Dataset entries:
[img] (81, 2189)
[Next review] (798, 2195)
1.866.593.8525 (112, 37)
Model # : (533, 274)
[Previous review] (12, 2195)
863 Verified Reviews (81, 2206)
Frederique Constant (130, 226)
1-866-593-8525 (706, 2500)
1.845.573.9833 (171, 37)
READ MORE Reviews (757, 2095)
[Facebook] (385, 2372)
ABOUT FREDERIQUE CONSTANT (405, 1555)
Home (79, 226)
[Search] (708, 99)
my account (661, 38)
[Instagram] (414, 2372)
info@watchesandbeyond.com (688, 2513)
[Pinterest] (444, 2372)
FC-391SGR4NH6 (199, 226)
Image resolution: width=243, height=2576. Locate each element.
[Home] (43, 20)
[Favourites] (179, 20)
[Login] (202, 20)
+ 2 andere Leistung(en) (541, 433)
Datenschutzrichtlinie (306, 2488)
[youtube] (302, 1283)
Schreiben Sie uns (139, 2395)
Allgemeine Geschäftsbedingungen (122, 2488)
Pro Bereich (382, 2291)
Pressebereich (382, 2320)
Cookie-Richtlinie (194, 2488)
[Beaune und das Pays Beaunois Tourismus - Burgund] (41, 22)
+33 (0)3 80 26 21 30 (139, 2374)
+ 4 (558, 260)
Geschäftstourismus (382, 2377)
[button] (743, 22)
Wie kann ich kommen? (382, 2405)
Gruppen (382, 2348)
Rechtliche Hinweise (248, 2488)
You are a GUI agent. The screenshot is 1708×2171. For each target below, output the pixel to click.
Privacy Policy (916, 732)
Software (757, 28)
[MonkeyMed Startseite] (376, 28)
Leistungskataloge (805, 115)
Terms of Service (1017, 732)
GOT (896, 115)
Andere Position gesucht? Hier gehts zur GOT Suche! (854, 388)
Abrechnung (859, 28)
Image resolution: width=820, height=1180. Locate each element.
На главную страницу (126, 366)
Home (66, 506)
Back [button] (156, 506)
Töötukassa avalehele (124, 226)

Try it: The records above are to be set down again exactly as written.

Written response:
[img] (81, 2189)
[Next review] (798, 2195)
1.866.593.8525 (112, 37)
Model # : (533, 274)
[Previous review] (12, 2195)
863 Verified Reviews (81, 2206)
Frederique Constant (130, 226)
1-866-593-8525 (706, 2500)
1.845.573.9833 (171, 37)
READ MORE Reviews (757, 2095)
[Facebook] (385, 2372)
ABOUT FREDERIQUE CONSTANT (405, 1555)
Home (79, 226)
[Search] (708, 99)
my account (661, 38)
[Instagram] (414, 2372)
info@watchesandbeyond.com (688, 2513)
[Pinterest] (444, 2372)
FC-391SGR4NH6 (199, 226)
Image resolution: width=243, height=2576. Locate each element.
[Home] (43, 20)
[Favourites] (179, 20)
[Login] (202, 20)
+ 2 andere Leistung(en) (541, 433)
Datenschutzrichtlinie (306, 2488)
[youtube] (302, 1283)
Schreiben Sie uns (139, 2395)
Allgemeine Geschäftsbedingungen (122, 2488)
Pro Bereich (382, 2291)
Pressebereich (382, 2320)
Cookie-Richtlinie (194, 2488)
[Beaune und das Pays Beaunois Tourismus - Burgund] (41, 22)
+33 (0)3 80 26 21 30 (139, 2374)
+ 4 (558, 260)
Geschäftstourismus (382, 2377)
[button] (743, 22)
Wie kann ich kommen? (382, 2405)
Gruppen (382, 2348)
Rechtliche Hinweise (248, 2488)
You are a GUI agent. The screenshot is 1708×2171. For each target below, output the pixel to click.
Privacy Policy (916, 732)
Software (757, 28)
[MonkeyMed Startseite] (376, 28)
Leistungskataloge (805, 115)
Terms of Service (1017, 732)
GOT (896, 115)
Andere Position gesucht? Hier gehts zur GOT Suche! (854, 388)
Abrechnung (859, 28)
Image resolution: width=820, height=1180. Locate each element.
На главную страницу (126, 366)
Home (66, 506)
Back [button] (156, 506)
Töötukassa avalehele (124, 226)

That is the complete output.